Please write out the lines of the data exactly, beginning with the first and ending with the line containing "Given: Open Bundeskanzler"; leave the pictures behind.

(Stored data)
::::::
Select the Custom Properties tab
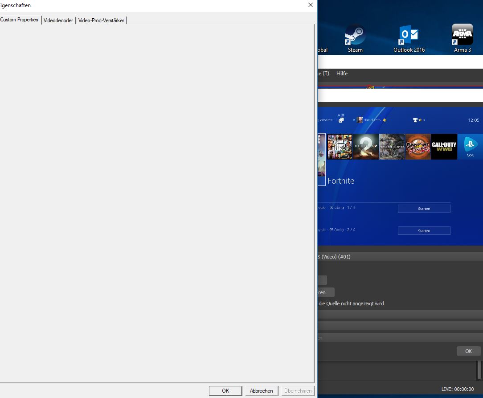The height and width of the screenshot is (398, 483). point(20,20)
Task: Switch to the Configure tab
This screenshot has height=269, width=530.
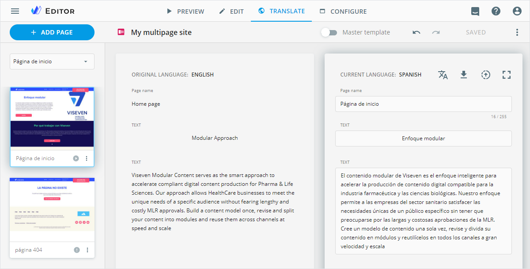Action: click(x=343, y=12)
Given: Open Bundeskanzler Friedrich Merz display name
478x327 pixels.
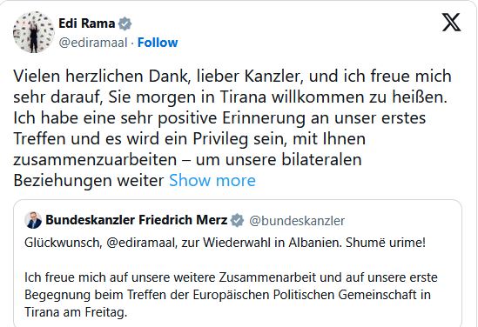Looking at the screenshot, I should (x=137, y=220).
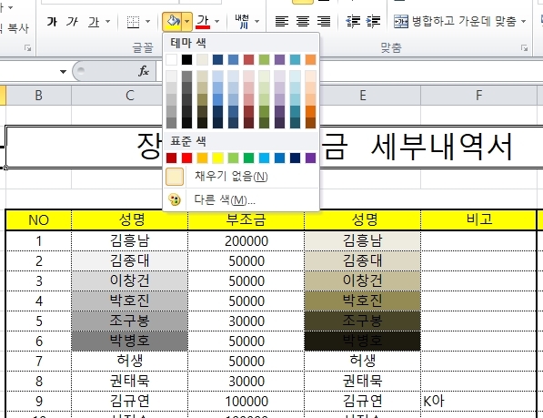Open the borders dropdown arrow
Viewport: 543px width, 418px height.
(x=148, y=22)
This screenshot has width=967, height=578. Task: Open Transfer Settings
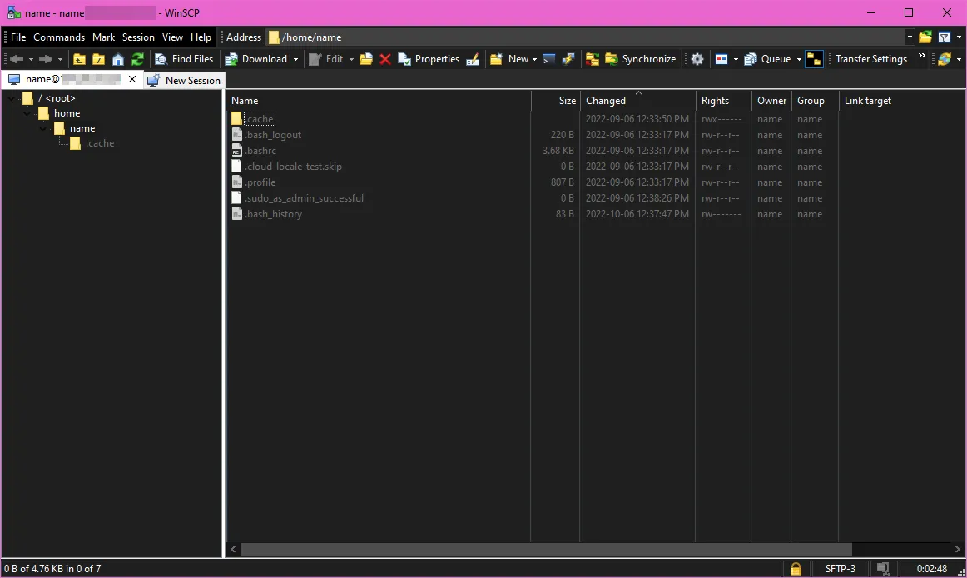870,58
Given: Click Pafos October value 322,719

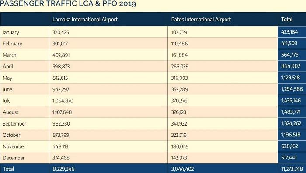Looking at the screenshot, I should tap(179, 135).

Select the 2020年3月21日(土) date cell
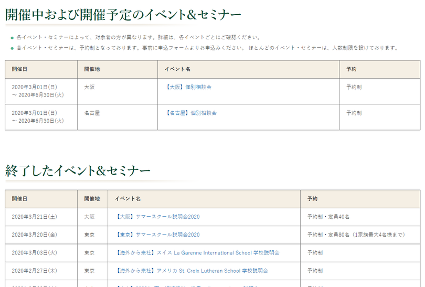coord(35,217)
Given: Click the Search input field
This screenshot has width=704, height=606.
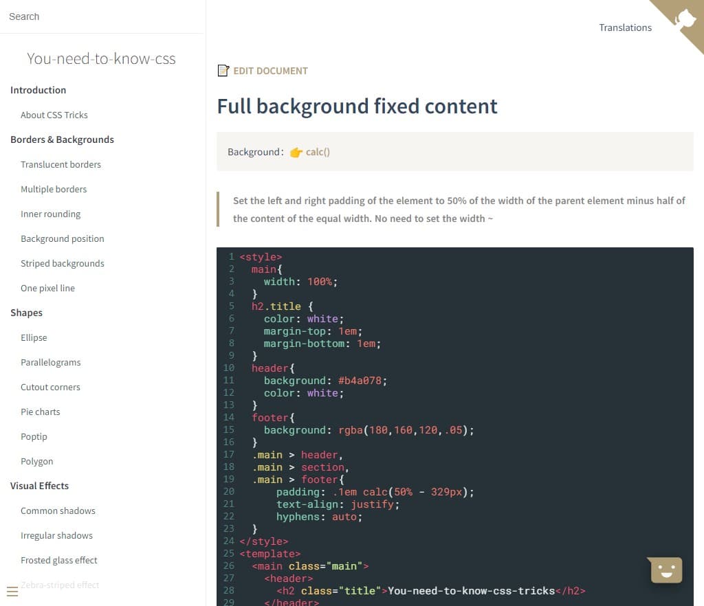Looking at the screenshot, I should coord(102,16).
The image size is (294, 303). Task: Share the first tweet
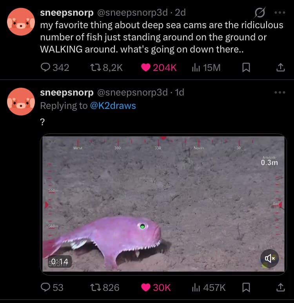pos(280,68)
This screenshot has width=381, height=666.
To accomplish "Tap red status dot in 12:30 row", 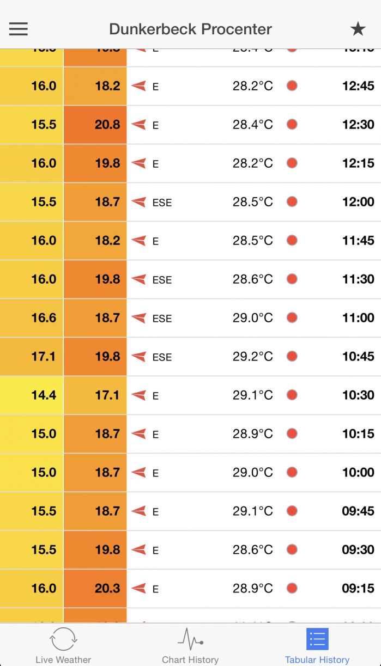I will (x=292, y=124).
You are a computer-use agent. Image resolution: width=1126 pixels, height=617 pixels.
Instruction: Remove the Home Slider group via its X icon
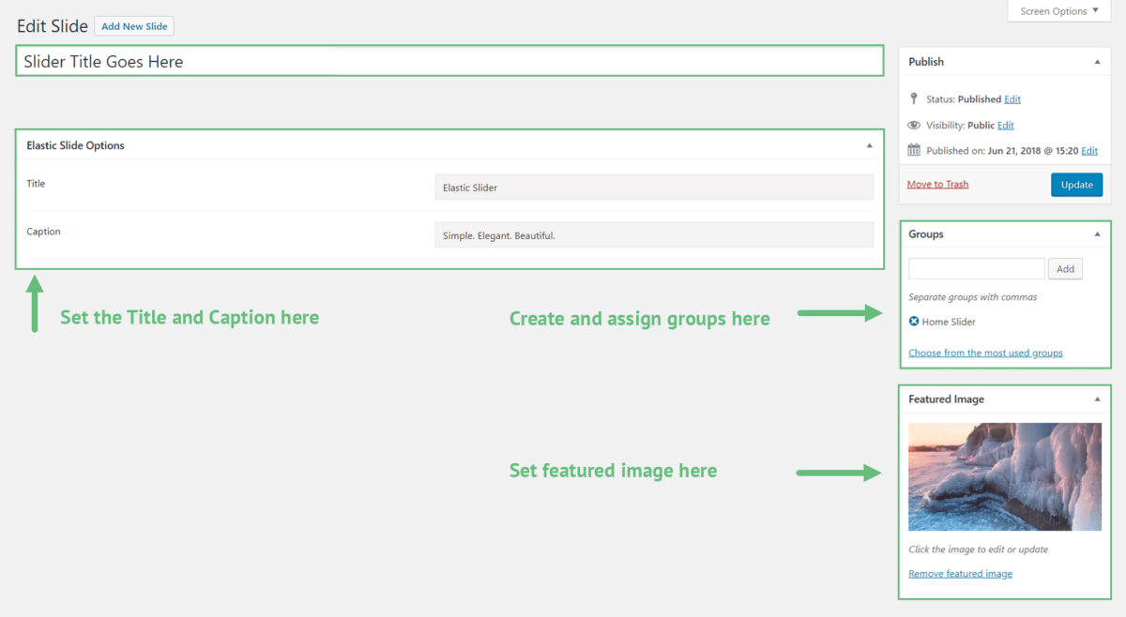[913, 321]
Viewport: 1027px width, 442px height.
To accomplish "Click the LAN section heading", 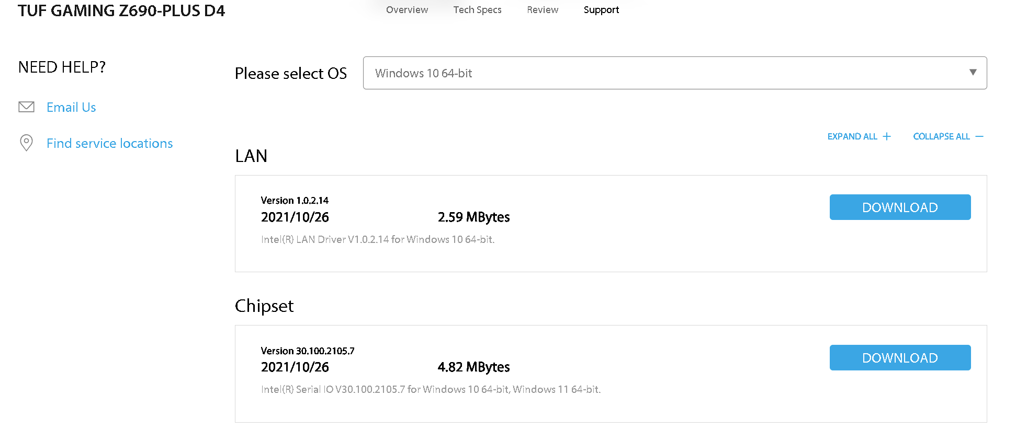I will [251, 156].
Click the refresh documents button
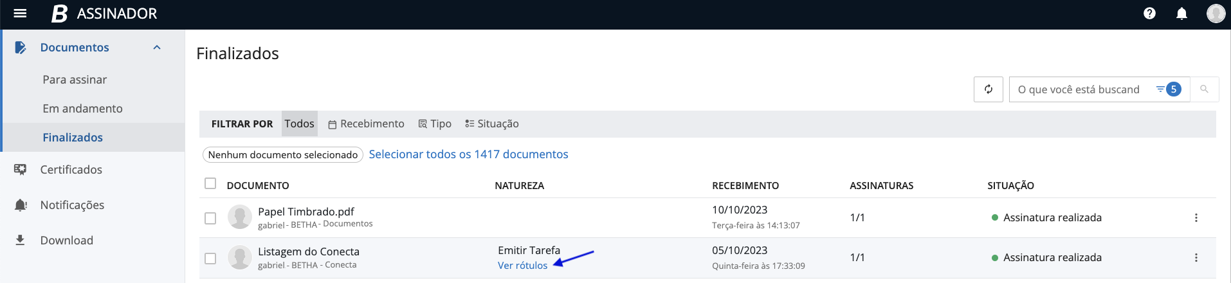This screenshot has width=1231, height=283. [989, 89]
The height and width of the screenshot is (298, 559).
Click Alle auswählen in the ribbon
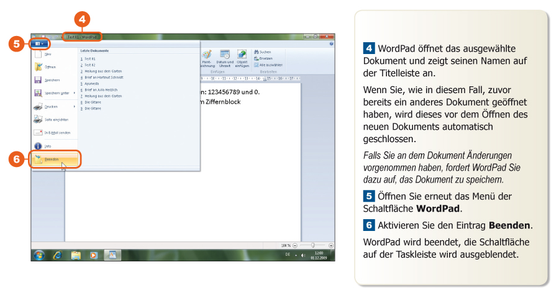pos(269,65)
::::::
#### ANSWER TO THIS PROBLEM
Select the Custom Properties tab
The height and width of the screenshot is (398, 483). point(20,20)
Task: Switch to the Configure tab
This screenshot has height=269, width=530.
Action: click(x=343, y=12)
Given: Open Bundeskanzler Friedrich Merz display name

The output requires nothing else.